Check: GitHub greets you by username; GitLab shows a similar success message—not “Permission denied”.

Multiple keys and ~/.ssh/config

Why config matters: Multiple accounts (work vs personal) need different private keys per host alias; without IdentityFile, SSH tries default key names and may pick the wrong one.

Host github.com
  HostName github.com
  User git
  IdentityFile ~/.ssh/id_ed25519_git

Permission denied (publickey)

Wrong remote URL (HTTPS instead of SSH, or vice versa).
Key not loaded: run ssh-add -l and add the key.
Wrong public key pasted (ensure full single-line ssh-ed25519 AAAA...).

Frequently asked questions

RSA or ed25519?

Prefer ed25519 for new keys; shorter keys, strong security. RSA 4096 remains acceptable where required by policy.
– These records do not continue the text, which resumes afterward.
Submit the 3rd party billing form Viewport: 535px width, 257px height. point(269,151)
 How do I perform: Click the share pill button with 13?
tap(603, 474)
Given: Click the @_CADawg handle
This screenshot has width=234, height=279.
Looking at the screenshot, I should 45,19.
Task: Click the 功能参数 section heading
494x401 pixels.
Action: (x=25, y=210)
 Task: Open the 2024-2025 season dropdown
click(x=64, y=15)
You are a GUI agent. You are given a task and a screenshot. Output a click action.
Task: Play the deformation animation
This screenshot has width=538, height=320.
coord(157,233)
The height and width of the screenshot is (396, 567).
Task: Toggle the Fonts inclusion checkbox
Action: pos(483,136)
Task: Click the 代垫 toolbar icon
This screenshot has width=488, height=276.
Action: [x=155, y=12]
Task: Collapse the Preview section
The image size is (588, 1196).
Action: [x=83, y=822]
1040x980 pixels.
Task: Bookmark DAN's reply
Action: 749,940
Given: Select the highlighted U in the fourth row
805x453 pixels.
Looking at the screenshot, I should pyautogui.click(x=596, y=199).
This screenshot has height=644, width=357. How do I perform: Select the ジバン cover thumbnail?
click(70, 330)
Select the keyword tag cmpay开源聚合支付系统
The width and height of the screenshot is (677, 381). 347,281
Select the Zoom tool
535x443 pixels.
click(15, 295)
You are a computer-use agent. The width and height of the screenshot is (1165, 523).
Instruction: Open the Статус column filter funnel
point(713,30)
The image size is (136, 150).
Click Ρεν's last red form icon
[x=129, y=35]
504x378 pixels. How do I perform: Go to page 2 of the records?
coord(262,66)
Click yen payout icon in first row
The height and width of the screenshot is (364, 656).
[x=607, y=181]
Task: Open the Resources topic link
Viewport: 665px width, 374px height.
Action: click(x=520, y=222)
Is it safe to share the .pub file?

Yes—the public key is meant to be uploaded. Never share the private key without encryption.

known_hosts warnings?

First connect fingerprints the server. If a key changes unexpectedly, investigate possible spoofing before accepting.

Can I use SSH with Docker?

Mount keys read-only into build contexts carefully; prefer BuildKit secrets or CI SSH agents instead of baking keys into images.